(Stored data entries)
-=-=-=-=-

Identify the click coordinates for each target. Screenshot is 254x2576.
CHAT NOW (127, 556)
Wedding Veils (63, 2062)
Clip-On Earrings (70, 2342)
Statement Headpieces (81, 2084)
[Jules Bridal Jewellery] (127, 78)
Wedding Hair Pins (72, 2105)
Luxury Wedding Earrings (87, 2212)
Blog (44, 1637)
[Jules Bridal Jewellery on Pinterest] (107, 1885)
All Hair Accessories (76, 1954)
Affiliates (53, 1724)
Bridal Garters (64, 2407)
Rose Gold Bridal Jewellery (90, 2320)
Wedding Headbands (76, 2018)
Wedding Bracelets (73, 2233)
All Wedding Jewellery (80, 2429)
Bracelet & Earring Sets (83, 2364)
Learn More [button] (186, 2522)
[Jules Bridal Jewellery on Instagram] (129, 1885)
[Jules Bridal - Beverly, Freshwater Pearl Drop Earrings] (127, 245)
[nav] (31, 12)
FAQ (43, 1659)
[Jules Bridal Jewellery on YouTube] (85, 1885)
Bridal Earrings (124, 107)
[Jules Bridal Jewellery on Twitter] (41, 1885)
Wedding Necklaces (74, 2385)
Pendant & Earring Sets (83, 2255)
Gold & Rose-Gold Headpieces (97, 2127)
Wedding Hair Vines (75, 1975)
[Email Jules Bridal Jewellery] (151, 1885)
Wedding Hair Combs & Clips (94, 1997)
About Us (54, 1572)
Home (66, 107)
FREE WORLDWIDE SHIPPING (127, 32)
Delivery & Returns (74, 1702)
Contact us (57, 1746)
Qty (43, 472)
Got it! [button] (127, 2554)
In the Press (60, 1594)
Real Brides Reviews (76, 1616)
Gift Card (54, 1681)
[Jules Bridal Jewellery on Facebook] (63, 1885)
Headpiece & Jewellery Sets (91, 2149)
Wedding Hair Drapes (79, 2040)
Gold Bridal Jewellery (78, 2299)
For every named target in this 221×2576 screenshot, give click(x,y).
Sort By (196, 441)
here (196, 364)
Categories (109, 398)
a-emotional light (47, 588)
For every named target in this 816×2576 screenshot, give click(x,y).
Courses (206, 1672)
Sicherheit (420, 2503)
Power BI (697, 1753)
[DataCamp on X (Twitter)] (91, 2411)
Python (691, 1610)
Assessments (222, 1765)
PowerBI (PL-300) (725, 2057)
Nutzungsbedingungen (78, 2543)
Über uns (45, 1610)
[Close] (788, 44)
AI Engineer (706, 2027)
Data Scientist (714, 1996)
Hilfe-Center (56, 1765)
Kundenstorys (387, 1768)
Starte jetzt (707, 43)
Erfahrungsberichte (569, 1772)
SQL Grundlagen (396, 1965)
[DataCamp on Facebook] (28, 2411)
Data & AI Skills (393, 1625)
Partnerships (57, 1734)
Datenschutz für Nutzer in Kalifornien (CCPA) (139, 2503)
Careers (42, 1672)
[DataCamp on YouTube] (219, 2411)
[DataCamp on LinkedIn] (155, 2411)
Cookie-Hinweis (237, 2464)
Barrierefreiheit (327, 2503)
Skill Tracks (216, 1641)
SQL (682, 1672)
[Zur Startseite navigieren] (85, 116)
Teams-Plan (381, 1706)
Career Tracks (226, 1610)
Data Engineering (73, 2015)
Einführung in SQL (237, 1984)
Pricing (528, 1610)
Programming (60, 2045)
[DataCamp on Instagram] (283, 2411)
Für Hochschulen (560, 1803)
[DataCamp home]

-=-=-=-=-

#### Exercise details:
Set down exactly the lines that begin with the one containing "[Zur Startseite navigieren] (85, 116)" and end with the last line above, and no others.

#### Response:
[Zur Startseite navigieren] (85, 116)
Teams-Plan (381, 1706)
Career Tracks (226, 1610)
Data Engineering (73, 2015)
Einführung in SQL (237, 1984)
Pricing (528, 1610)
Programming (60, 2045)
[DataCamp on Instagram] (283, 2411)
Für Hochschulen (560, 1803)
[DataCamp home]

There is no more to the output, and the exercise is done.